Sunday, April 15, 2012

Occupational Challenges

Last week I wrote about what I enjoy most as a physician.  This week, I'll share some of the challenges that I face.  Let me just say upfront that the good outweigh the bad.  I hope it will forever be the case.  My daughter once asked me what the hardest part of my job was.  She had an occupational survey to do for a school assignment.  My mind went immediately to the part of the physical exam which is most distasteful to both me and my male patients.  Upon further reflection, though, I decided that delivering bad news was probably the hardest.  As I said last week, the end process can be very satisfying, but that initial conversation when I need to tell someone that they have cancer, or another serious illness, is very difficult.  It is gut wrenching.  About the only thing that comes close is when I was in a movie theater many years ago watching the "Lion King" with my daughter.  Simba's father falls to his death in the canyon stampede.  With tears in her eyes, she looks into my face and asks, "Is he going to be all right, Daddy?"  You want to respond that all is going to be fine.  It is important to give hope when there is hope and to be positive so that the patient remains positive.  However, it is also important to be truthful so that they understand what to expect and how to plan.  Some are not ready to hear the bad news and it may have to be explained several times.  Patience is the key.
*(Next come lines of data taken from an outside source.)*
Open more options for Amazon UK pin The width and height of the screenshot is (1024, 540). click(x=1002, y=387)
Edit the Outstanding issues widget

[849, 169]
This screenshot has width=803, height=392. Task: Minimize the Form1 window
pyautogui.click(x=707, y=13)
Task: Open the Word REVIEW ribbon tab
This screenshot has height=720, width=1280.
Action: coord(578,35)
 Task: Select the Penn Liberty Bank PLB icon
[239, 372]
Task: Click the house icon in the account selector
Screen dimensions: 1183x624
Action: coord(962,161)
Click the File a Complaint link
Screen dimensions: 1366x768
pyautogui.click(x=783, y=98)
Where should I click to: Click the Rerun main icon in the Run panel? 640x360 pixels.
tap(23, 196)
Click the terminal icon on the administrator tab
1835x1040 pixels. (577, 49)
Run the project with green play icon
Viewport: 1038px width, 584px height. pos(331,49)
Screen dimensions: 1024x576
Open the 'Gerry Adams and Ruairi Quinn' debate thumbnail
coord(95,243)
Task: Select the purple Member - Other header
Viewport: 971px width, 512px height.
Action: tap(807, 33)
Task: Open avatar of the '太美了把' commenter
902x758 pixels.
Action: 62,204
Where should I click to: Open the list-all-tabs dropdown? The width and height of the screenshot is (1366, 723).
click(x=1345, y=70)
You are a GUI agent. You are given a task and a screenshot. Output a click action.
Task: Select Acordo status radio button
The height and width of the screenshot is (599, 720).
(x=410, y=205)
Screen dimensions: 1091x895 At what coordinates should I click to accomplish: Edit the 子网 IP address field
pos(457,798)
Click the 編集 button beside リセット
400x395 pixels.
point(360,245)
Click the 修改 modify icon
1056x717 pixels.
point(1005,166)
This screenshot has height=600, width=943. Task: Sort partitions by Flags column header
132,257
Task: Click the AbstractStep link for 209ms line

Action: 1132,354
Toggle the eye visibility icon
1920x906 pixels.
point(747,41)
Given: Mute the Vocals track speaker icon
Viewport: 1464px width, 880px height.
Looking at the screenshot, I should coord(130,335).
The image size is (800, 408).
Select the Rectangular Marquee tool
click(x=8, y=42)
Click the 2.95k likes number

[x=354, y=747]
Sometimes I wish I could be perfect.  There are many stresses that come with our job as physicians.  We have the stress of trying to stay on time, of writing complete notes, of being too busy, of not being busy enough.  We have phone calls and tasks and emails, faxes and letters all pulling us in a hundred different directions.  Now we have the stress of the electronic health record.  We have to make sure we have clicked every box and entered every requirement or we are told that medicare will void out the entire visit.  It is stressful to respond to a patient who is requesting a medication that we feel would do them more harm than good.  By nature we want to please.  Some patients can become very upset if they are not given an antibiotic for their cold or pain pills for their headaches.  Above all else, my greatest stress, though, is the stress of missing a diagnosis or of making the wrong treatment decision.  There have been times when I have made a subtle diagnosis that has likely saved a patient's life.  One in particular was that of picking up prostate cancer in a 38 year old man.  I did an exam and it felt abnormal so I sent him for a biopsy.  He now lives 2000 miles a way but just last year, while visiting St. Louis, he came to say hello and thank me once again.  He is doing fine.  Instead of feeling good about this, it frightens me.  When I saw him, I thought he was over forty.  I did the exam by mistake.  It was pure luck that allowed for his early diagnosis.  Another example is that of an older woman with a fatty mass in her thigh.  I have felt many of these, "lipomas" in patients and sent them on their way, telling them it was nothing to worry about. In her case, it felt just a bit different than the others.  It was a little more firm and more fixed to the leg.  I can still recall the back and forth of my thoughts considering course of action to take.  I was so close to letting it go that her words of gratitude terrify me.  I know how close it was.  She had an aggressive tumor that is usually fatal.  Another month or two may have made the difference between life and death.  It terrifies me that there will be someone else who I may decide to go the other way.  I know I cannot always be right, but I want to be.  I want to do the best for my patients.  That is my greatest stress.

This may be more truth than what you want to hear from a physician but I felt like it would be good to share.    Let me know what your concerns are as you come to the doctor's office.  What worries you the most?  What are your expectations?